Dayton Public says transportation issues improve; but more work to be done

Dayton Public Schools bus driver attendance and route coverage has improved since the beginning of the year, though it still needs to be better, the district’s transportation director told the school board last week.

About 80-85% of routes are covered daily, up from roughly a high 70% coverage previously, Craig Anderson said.

“Our personnel attendance is improving, but still nowhere near where we want to be,” Anderson said.

Anderson was hired in January after Dayton Public started the school year off without someone overseeing the department. He and David Lawrence, the district’s business manager, started around the same time.

Earlier this year, DPS started using weekly bonuses, worth the equivalent of one hour, for bus drivers who have perfect attendance – meaning those drivers arrive on time to both their morning and afternoon routes and work the full day.

The district also hired 10 more bus drivers and had five more come back from leave, Anderson said, leaving the district with 15 more drivers than at the beginning of the year. The district is still short 28 drivers, Anderson said. The district is working to hire more drivers but also focused on not losing their current drivers, he said.

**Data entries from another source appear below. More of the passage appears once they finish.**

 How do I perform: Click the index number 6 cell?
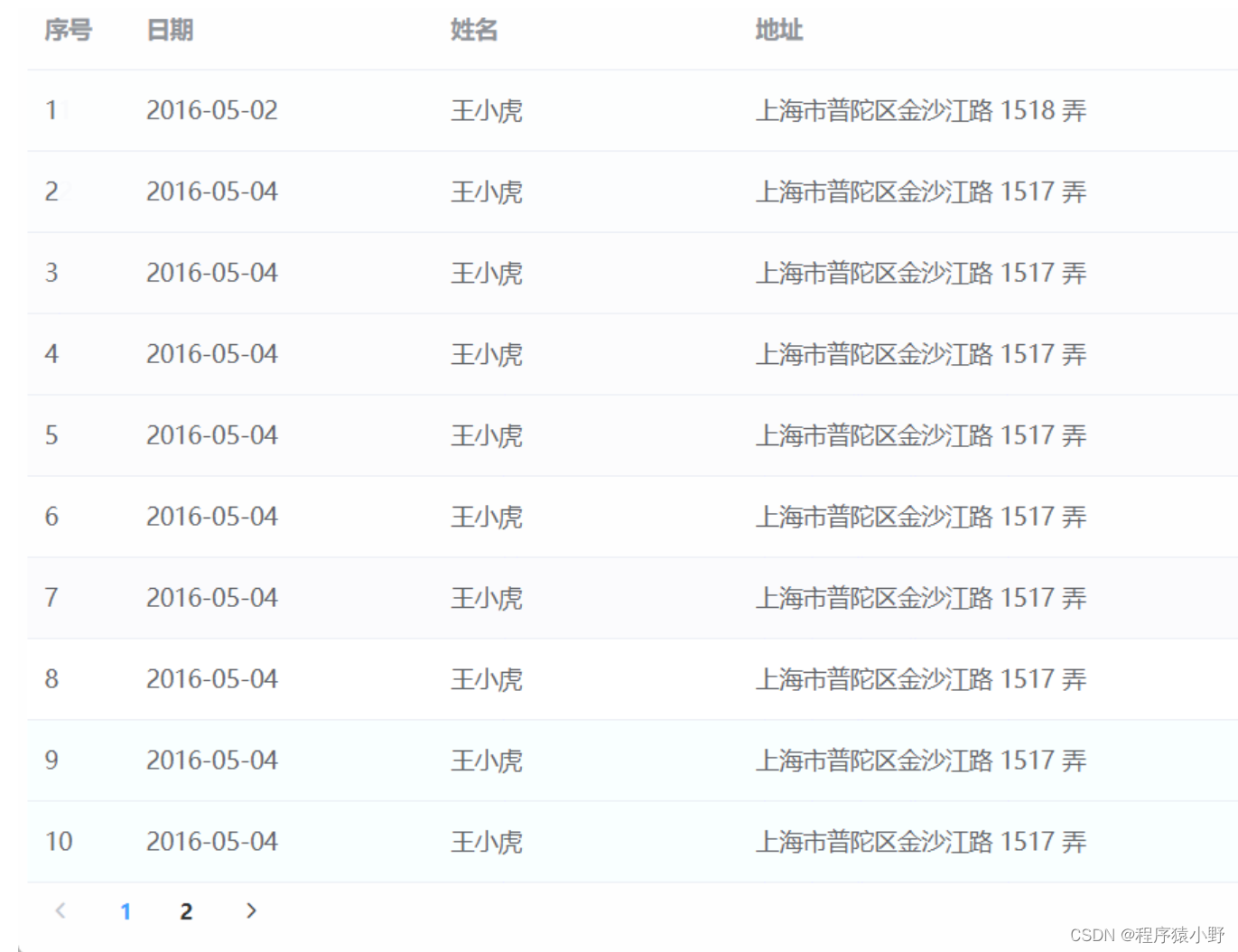point(51,517)
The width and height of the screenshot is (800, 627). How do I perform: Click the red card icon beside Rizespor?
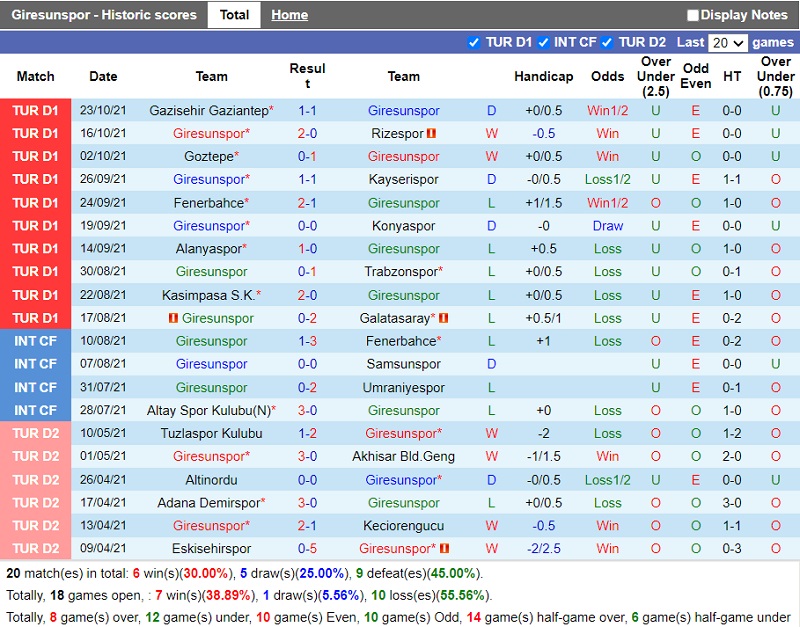pyautogui.click(x=432, y=134)
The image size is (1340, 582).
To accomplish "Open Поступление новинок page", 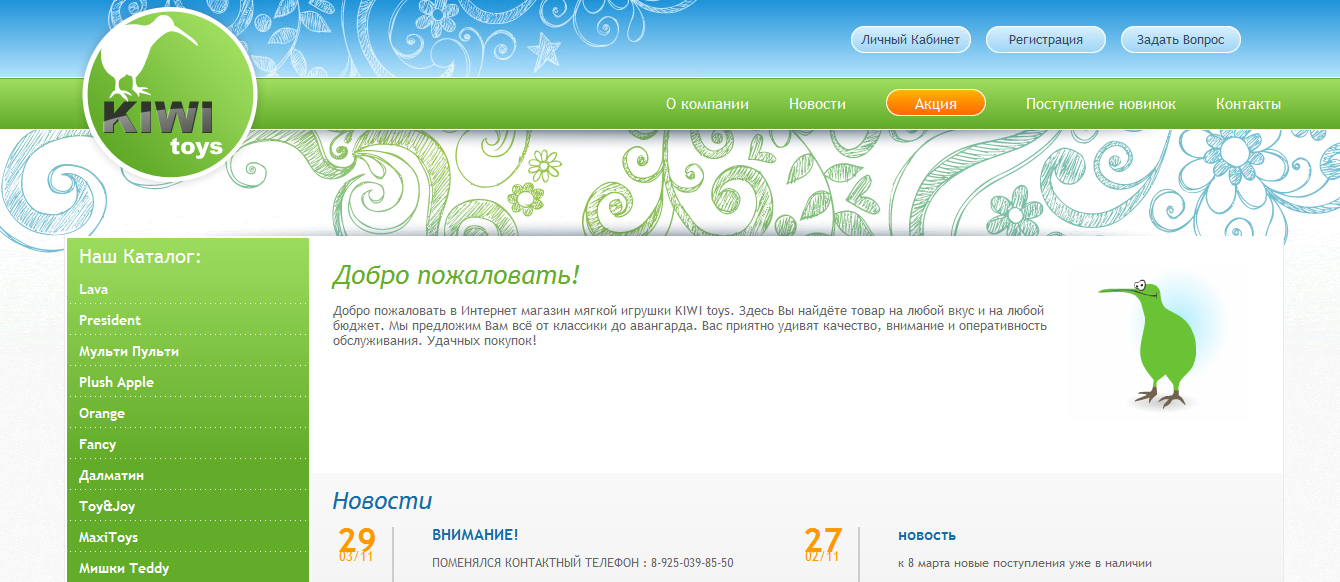I will coord(1102,102).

However, the struggles that Dayton Public has had this year to get students to school could continue to haunt them. Last year, state lawmakers changed busing law to put harsher fines on districts who fail to get charter and parochial school students to school on time. DPS buses 2,933 charter and parochial school kids to school every day, and about 5,637 DPS kids, to 48 different schools including DPS, charter and parochial schools.

Lawrence said the total fine that the Ohio Department of Education has filed against DPS for not getting students to charter schools on time has increased to about $2 million. The fine would come out of the districts’ state refund for transportation.

This school year, Dayton Public Schools took over charter school busing from First Student to get kindergarten through eighth grade students to and from school and restarted using the RTA to bus high school students.

Public school districts across the state have struggled to get students to and from school on time this year, including Dayton and Columbus schools. Those districts have cited a lack of drivers and issues with schools scheduling start times inconveniently.

DPS is currently suing ODE to fight the fine in Franklin County court.

During the presentation Tuesday, Lawrence and Anderson showed renderings of a remodeled transportation building the district plans to work on over the summer. The district hasn’t said exactly how much that project is expected to cost.